Once a Surfer . . .
I recently came across this old photo of me and my surfing buddy Karen. We were probably 15 or 16 at the time – wasn’t I cute back then! Obviously no surf that day, so we were coming in early. I used to spend 7-8 hours a day out on the water in Ogunquit, Maine when there were any kind of waves – only stopping for lunch and hot coffee to soothe my chattering teeth and blue lips, then going back out until my family stood on shore and waved me in because they wanted to go home. Now, almost 45 years later, I still don’t want to get off that board. Can’t wait for summer! Karen, Brenda, Margi, Becky, Violet, fellow SUP Gals and all lovers of being on the water, do you feel me?
I can only remember one bad experience on the water as a surfer. It was November and a hurricane had passed by leaving awesome waves in its wake. I begged my father (I didn’t yet have a driver’s license) to take me surfing. He took me to Safety Beach in Nahant and stayed in the car, watching me with binoculars.
Surf was running 10-12 feet; my norm was 3-5 on a good day. It took me a long time to make it out beyond the breakers. He says I was half way to Egg Rock (probably 1/2 a mile out).
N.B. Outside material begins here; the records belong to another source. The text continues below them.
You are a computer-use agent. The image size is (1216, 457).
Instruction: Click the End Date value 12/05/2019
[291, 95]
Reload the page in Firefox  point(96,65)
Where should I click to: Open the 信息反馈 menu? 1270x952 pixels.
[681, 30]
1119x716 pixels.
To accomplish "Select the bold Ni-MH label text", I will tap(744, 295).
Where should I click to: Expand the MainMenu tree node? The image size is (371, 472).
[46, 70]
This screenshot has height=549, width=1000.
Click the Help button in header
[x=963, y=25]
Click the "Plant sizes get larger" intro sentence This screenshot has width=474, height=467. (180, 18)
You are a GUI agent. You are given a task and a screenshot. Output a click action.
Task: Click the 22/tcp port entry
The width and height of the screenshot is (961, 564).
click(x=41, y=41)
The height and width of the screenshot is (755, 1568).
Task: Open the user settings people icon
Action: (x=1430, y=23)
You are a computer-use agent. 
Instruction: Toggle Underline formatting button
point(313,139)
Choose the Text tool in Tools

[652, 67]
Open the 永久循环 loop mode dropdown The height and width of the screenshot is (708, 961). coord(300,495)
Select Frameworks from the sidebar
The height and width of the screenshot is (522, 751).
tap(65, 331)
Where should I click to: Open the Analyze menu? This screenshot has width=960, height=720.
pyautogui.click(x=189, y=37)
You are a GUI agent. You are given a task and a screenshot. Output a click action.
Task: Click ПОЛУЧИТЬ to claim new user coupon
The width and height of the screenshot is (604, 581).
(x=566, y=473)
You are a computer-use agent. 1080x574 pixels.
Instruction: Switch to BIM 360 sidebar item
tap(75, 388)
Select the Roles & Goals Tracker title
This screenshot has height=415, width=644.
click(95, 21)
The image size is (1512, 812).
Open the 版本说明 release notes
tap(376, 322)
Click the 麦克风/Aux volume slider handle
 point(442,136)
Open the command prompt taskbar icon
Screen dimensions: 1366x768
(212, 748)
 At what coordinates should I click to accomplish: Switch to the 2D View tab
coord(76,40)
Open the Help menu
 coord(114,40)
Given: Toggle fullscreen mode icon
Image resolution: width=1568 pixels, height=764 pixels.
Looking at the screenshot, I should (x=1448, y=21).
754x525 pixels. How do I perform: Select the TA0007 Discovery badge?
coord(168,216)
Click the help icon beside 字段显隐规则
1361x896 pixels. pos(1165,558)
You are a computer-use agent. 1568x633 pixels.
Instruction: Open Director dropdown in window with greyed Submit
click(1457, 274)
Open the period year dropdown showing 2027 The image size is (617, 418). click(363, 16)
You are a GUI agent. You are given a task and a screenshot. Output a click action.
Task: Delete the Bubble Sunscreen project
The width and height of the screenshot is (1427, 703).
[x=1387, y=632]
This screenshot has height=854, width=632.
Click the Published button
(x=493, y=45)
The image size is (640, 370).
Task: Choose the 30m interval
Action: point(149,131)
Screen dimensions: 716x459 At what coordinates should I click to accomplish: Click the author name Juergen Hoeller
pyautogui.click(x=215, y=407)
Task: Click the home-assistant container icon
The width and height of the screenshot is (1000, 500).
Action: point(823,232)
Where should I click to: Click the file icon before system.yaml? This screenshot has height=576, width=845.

By the time I got out, I was exhausted and had to sit out the incoming set of monsters while I caught my breath, plus I was scared shitless, never having been out in surf that big before. Three or four big swells raised me high to their crest and then down into their trough. Then I made the near fatal mistake of turning my back to the sea. The next wave was huge, and when I looked back, it was preparing to break over me. There was nothing I could do. It crashed and sent me flying from my board, and sent my board careening to shore without me (they didn’t have tethers back in those days). After that, every wave crashed on me, pushing me far below the surface in a maelstrom of swirling water. I would reach the surface just in time to grab a breath of air, before the next wave crashed, pushing me into the depths. I was certain I would drown that day. Thank God it was cold so I was wearing a full wetsuit or I certainly would have. At the same time, the current was pushing me further down shore from where I had gone in.
I eventually made it to shore, collapsing exhausted at the water’s edge where my Dad arrived to help me back to the car.
That experience gave me the greatest respect for the ocean, which I still love passionately, but with the healthy modicum of fear, that we all should have.